1.2 Acknowledgements

Conception: Ben Price
Prototype and segmentation algorithm: Pieter Holtzhausen and Stéfan van der Walt
Project oversight: Laurence Livermore, Vladimir Blagoderov and Vincent Smith
Application development: Alice Heaton and Lawrence Hudson
User testing: Louise Allan, Natalie Dale-Skey and nearly 40 NHM volunteers

Inslect has received support from

SYNTHESYS European Community Research Infrastructure Action under the FP7 Integrating Activities Programme (Grant agreement number 312253) and
The U.K. Natural Environment Research Council.

1.3 Preparation

Download and run the appropriate installer for the latest release of Inselect (at time of writing, v0.1.33) from the releases tab
- Mac users should download the .dmg file
- Windows users should download one of the .msi files - amd64 if using 64-bit Windows, win32 if using 32-bit Windows
If you do not already have one, download and install a good text editor. Two options that we use
- SublimeText - an oustandingly good editor - can be used for free but nags you to buy it (https://www.sublimetext.com/ Mac and Windows)
- Notepad++ - free and popular (https://notepad-plus-plus.org/ Windows only)
Download InselectWorkshopFiles.zip
- This contains the images and other files that will be used during this workshop
- Extract the zip file to a location that you can find easily, such as your desktop
- These files will be used for the first half of the workshop - in the second half we will apply Inselect to your own digitisation activities so please bring some of your own images together with any related information such as details of metadata that you wish to capture
Optional background reading and viewing:
- Webinar: Insights into Inselect Software: automating image processing, barcode reading, and validation of user-defined metadata
- PLOS ONE paper on Inselect

1.4 The problem

Natural history collections are vast and varied, providing quite a few challenges when digitising them.

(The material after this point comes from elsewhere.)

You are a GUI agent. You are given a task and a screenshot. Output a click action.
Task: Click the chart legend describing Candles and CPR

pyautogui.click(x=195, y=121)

At the Natural History Museum, London, there are an estimated 33 million insect specimens, housed in 130 thousand drawers:

Drawers of pinned beetles at Natural History Museum, London

1.5 Whole-drawer imaging

It is a lot easier and quicker to image 130 thousand drawers rather than 33 million individual insects
By themselves, drawer-level images aren't very useful
Manually cropping each image takes too much time and without unique identifiers the individual images are of questionable value

The challenge is to efficiently get a single image of each object along with its associated metadata

1.6 How Inselect can help

Inselect aims to solve some of the problems associated with whole-drawer imaging

Identify individual specimens, along with any associated labels
Place bounding box around each
Crop out specimen-level images
Capture metadata such as catalogue numbers, location within the collection, and possibly information on labels
Associate metadata with the cropped images

2 Quick tour

Start Inselect. You should see a list of keyboard shortcuts.

Keyboard shortcuts

On Windows, many shortcuts are activated by holding down the CTRL key together with another key. On a Mac, the command button (⌘) is used instead of CTRL. This workbook uses CTRL - if you are on a Mac, press ⌘ whereever you see CTRL written.

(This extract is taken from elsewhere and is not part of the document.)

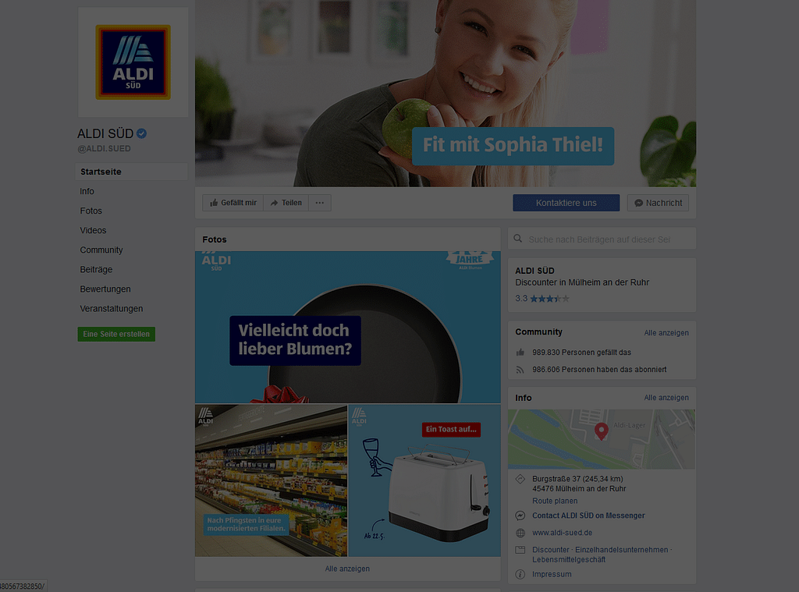Click the info icon beside Impressum
The width and height of the screenshot is (799, 592).
pyautogui.click(x=520, y=574)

There are two 'views' of an Inselect document.

2.1 The Boxes view

This holds a zoomable, low res version of the whole drawer image together with bounding boxes:

Boxes view

2.2 The Objects view

This shows a grid of icons, one icon for each bounding box:

Objects view

The toolbar offers functions relevant to the currently selected view. The status bar at the bottom shows some useful feedback.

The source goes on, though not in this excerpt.